Begin
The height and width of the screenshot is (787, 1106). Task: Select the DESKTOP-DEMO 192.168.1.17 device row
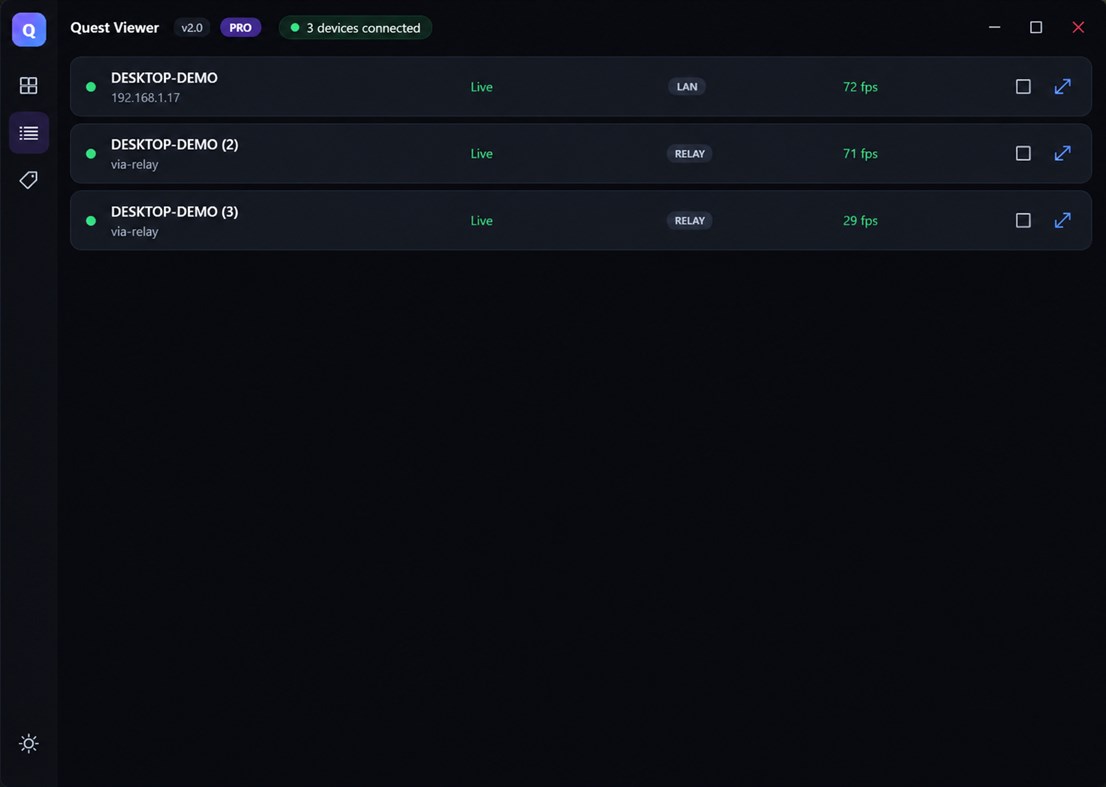coord(581,87)
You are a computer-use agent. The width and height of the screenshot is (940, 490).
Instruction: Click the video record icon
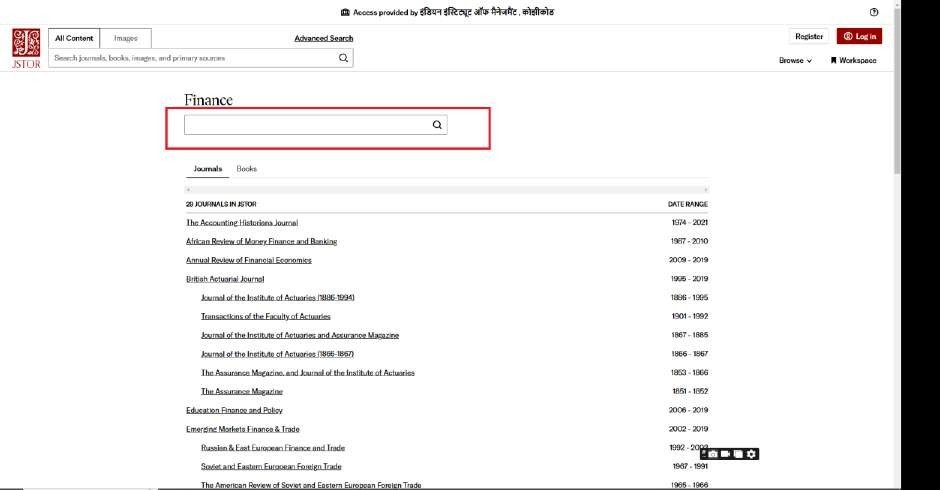725,454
End
TASK DETAILS
Reproduce the material starting at the line containing "You are a computer-use" and ending at the end of the material, replacing "icon" with "button" and keeping everything else unchanged. Leave the pictures out of your answer.

RESULT FOR THIS EXERCISE
You are a computer-use agent. The width and height of the screenshot is (940, 490).
Instruction: Click the video record button
725,454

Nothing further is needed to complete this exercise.